**Assigned task 1:**
In the passage on junior gold stocks below, by what percentage did the CDNX fall from its 2007 high before it hit bottom?
**Assigned task 2:**
Summarize the passage on junior gold stocks below in two sentences.
**Assigned task 3:**
Continue the passage on junior gold stocks below from its final sentence.

**Excerpt to read:**
[Start of section]

Measured by the S&P/TSX Venture Composite Index (CDNX), the juniors saw the worst of the damage in all the equity markets. From its 2007 high, the CDNX fell by 80% before it finally hit bottom in December. And at sub-700, the CDNX’s gains for the entire secular bull had been wiped clean, and then some. Check out my Juniors in Hell essay from November for more details on this junior genocide.
At Zeal we pay very close attention to the gold juniors considering their potential to yield legendary gains leveraging the yellow metal. And like most of the junior faithful were well aware, the junior sector was already unsettled even before the stock panic unfolded. In gold’s powerful 2007/2008 upleg that briefly drove it to touch $1000 for the first time ever, the junior gold stocks were nowhere to be found.
The juniors not only didn’t take part in that upleg, they fell on balance. And this was a most precarious season for these tiny but promising companies. Now juniors typically lag gold and even the larger gold stocks over the course of an upleg since institutional investors usually can’t buy them. It isn’t until the enthusiasm of individual traders takes hold, in the latter halves of uplegs, that junior rallies are ignited.

[End of section]

**The data:**
[Start of section]

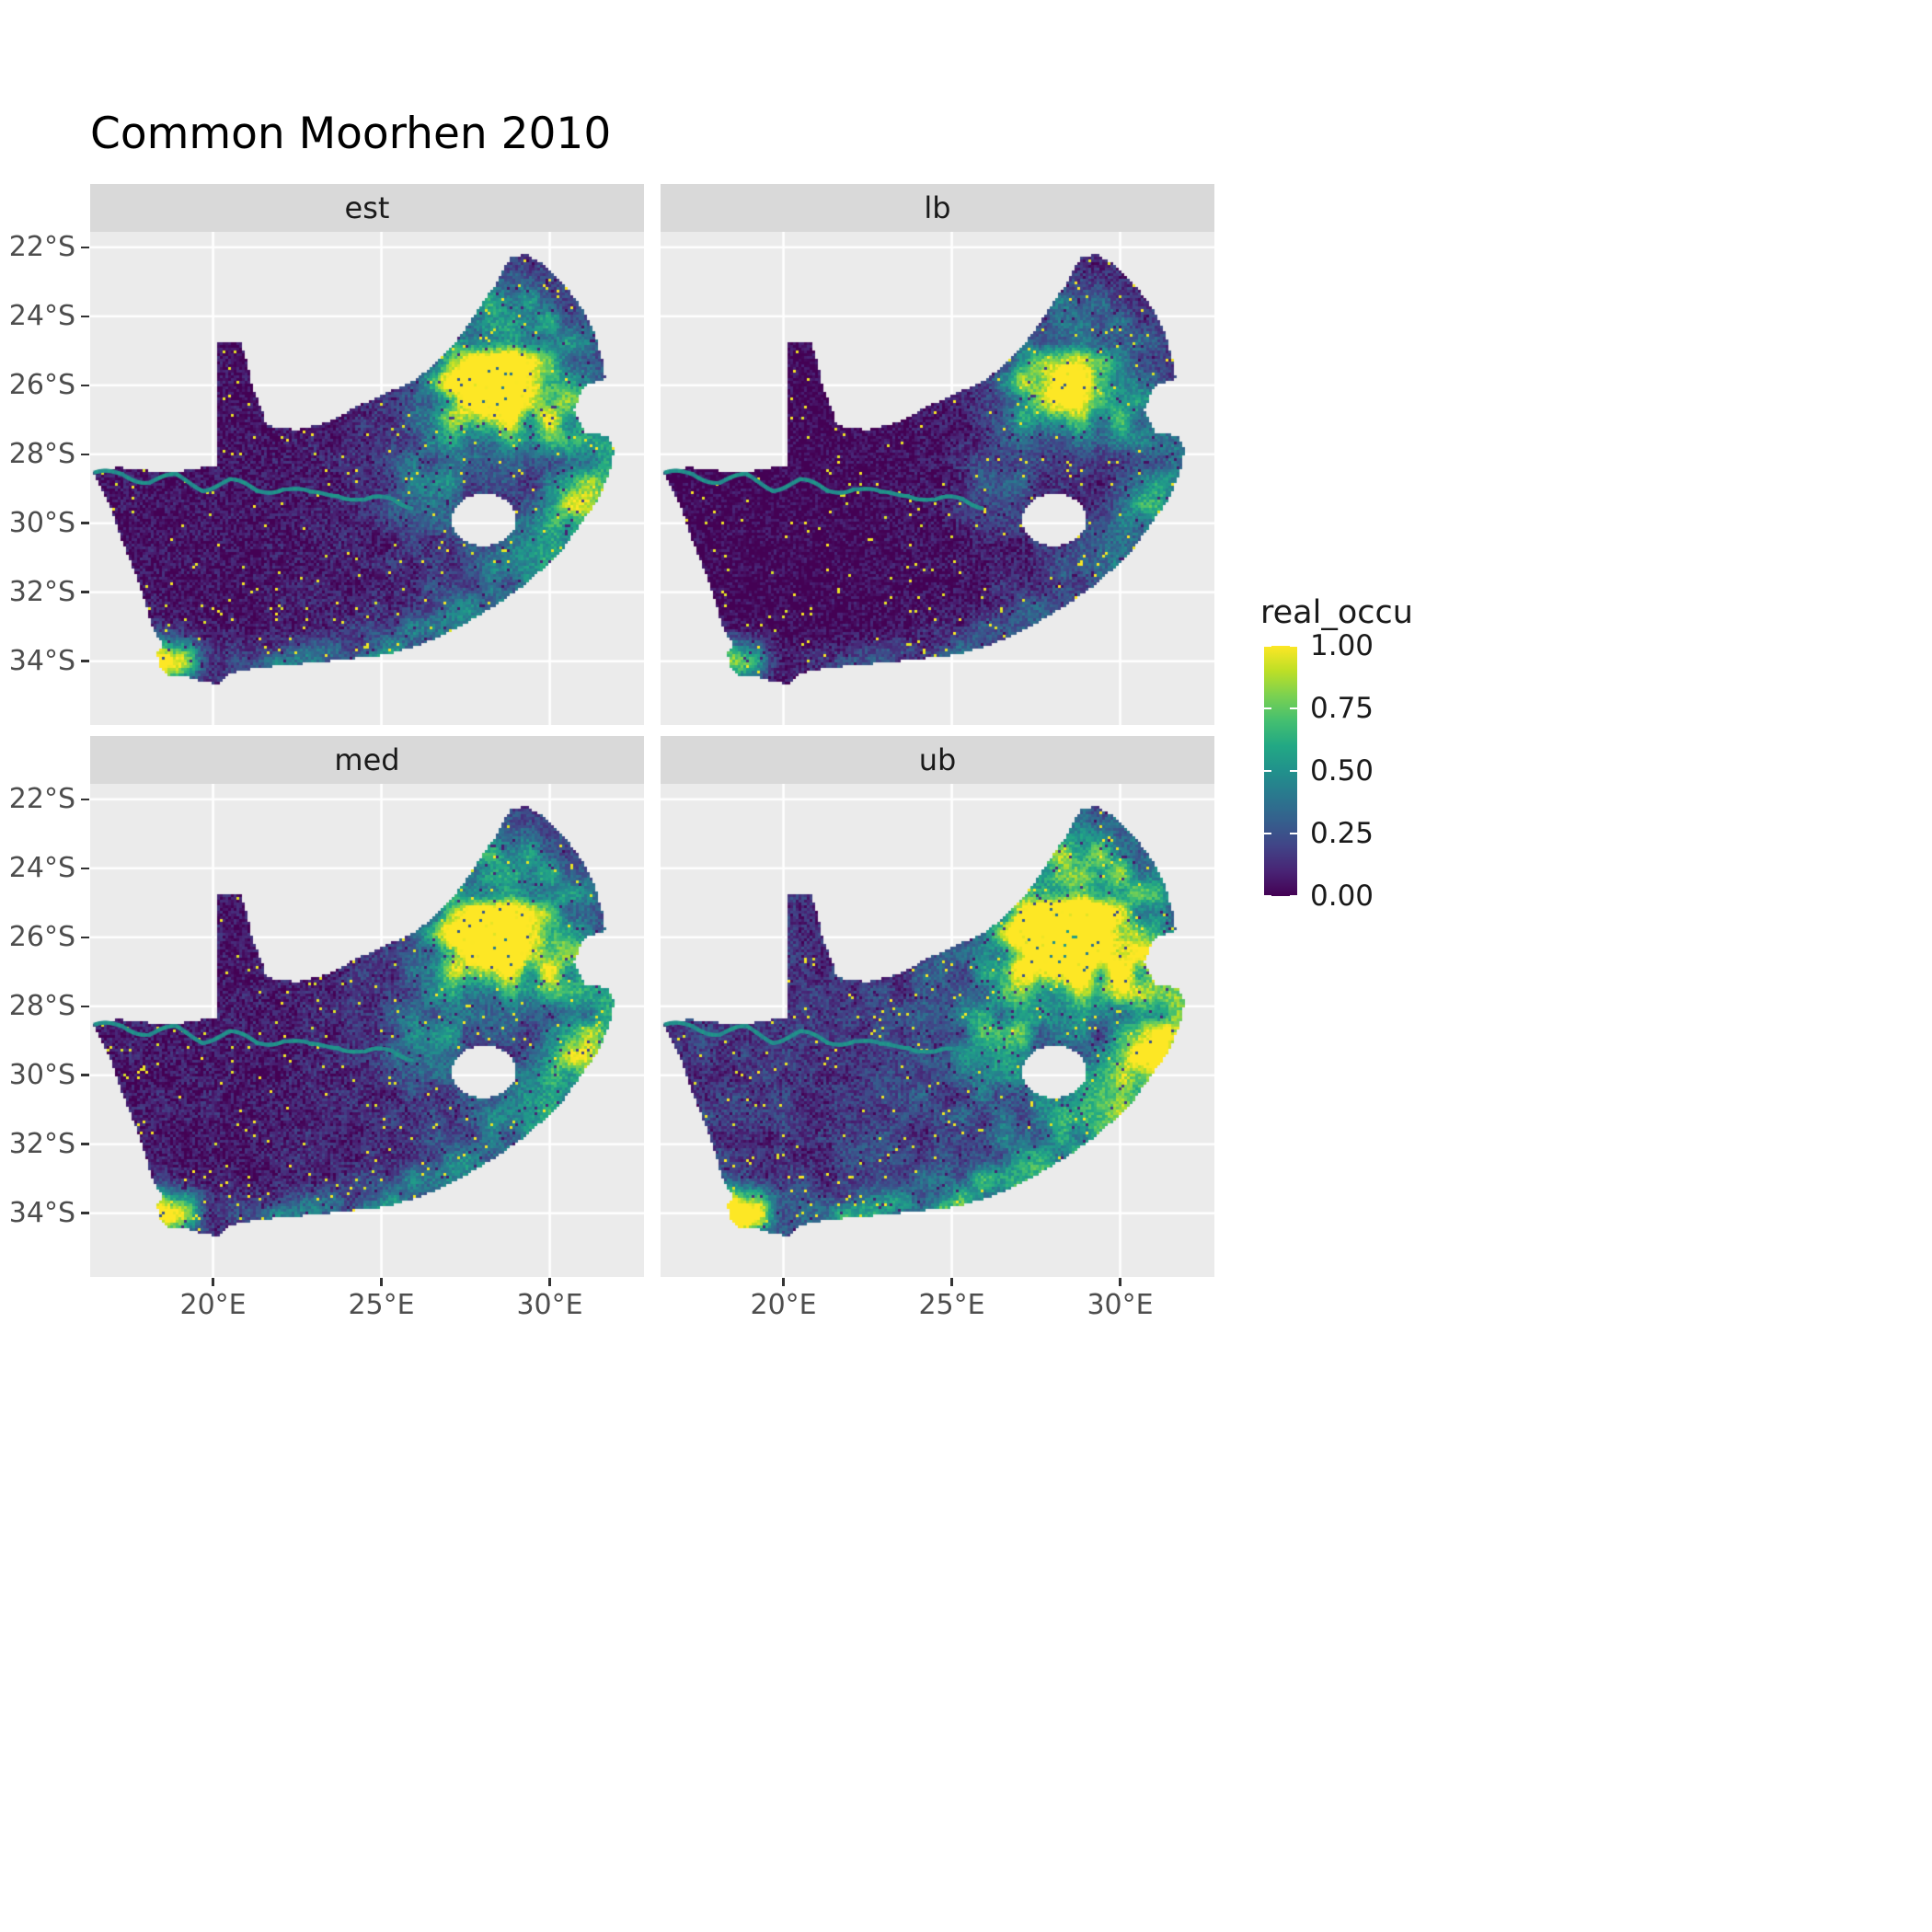 This screenshot has height=1932, width=1932. I want to click on legend-tick-label: 0.75, so click(1342, 708).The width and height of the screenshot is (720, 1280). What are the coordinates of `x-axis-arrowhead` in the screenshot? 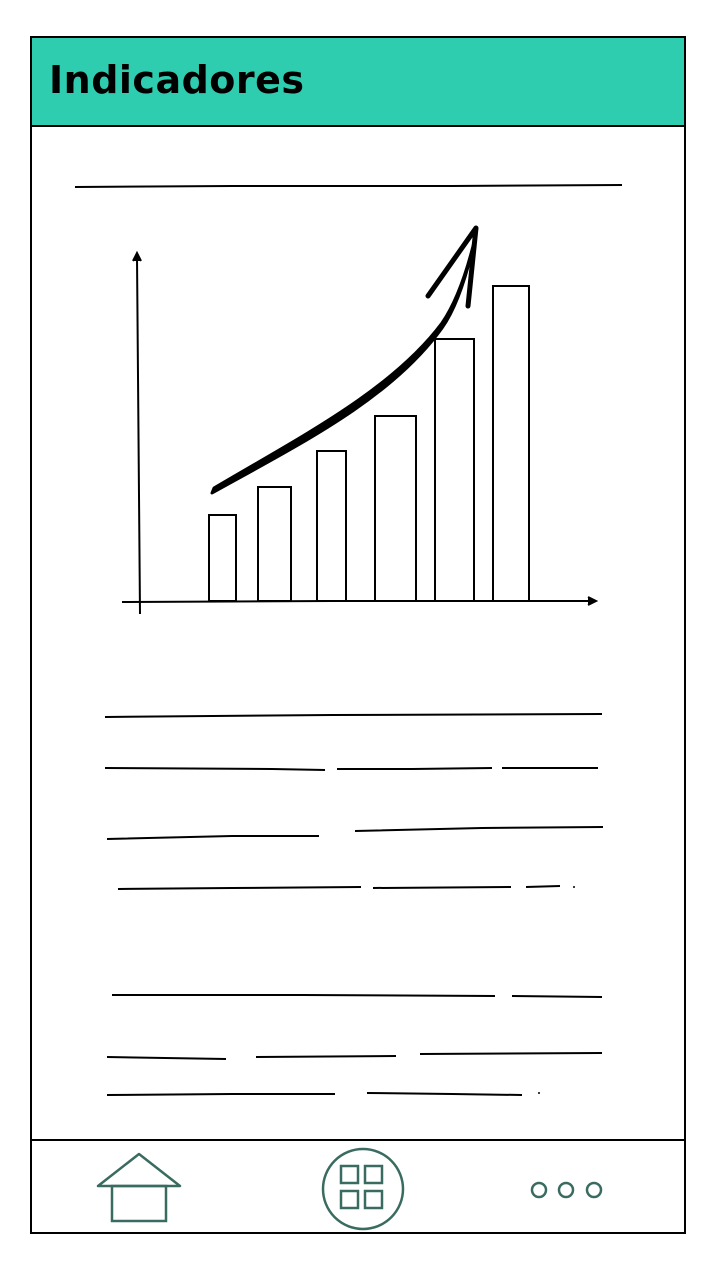 It's located at (593, 601).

[End of section]

**Task result 1:**
80%

**Task result 2:**
The CDNX, which measures junior stocks, fell 80% from its 2007 high to a December bottom below 700, wiping out all of its gains from the secular bull. Even before the stock panic, junior gold stocks had fallen on balance during gold's 2007/2008 upleg to $1000, because juniors typically lag until individual traders' enthusiasm ignites their rallies in the latter halves of uplegs.

**Task result 3:**
And of course we were excited about the prospects for the juniors as gold was picking up steam. We even published a junior-gold-stock-specific research report in March 2008 in anticipation of a junior rally. But no matter how fundamentally strong a company may be, it proved too difficult to fight against the overlying strategic trend that unfolded over the last year or so.
Leading into summer 2008 it was apparent that the juniors had missed the boat. Not only had gold given up its ghost and entered into its summer doldrums, but the general stock bear was starting to suck in everything around it with the force of a black hole. And the CDNX’s sharp linear descent since July has caused wailing and gnashing of teeth among junior gold stock investors.
The carnage that ensued is a big problem for this sector. Decimated stock prices and fleeting investor interest is a bad combination that does not bode well for the futures of many of these small companies. Ultimately with juniors reliant on bullish sentiment to survive, many will now be strained to stay their course. When positive sentiment is destroyed, righteously or not, it takes time to return.
You see, since juniors have no source of revenue they are heavily dependent on equity financings to fund their exploration endeavors. And mineral exploration is not cheap as finding a gold deposit is very difficult and expensive. It takes significant capital to acquire land rights and mineral concessions, pay geologists, and perform the preliminary field work to identify high-potential targets.
And then if a junior actually finds attractive-enough targets, the more advanced exploration work is even more costly. Trenching, drilling, and metallurgical studies require hefty capital commitments. Junior explorers can’t do what they do without capital. And without cash flows this capital must come from investors buying their shares.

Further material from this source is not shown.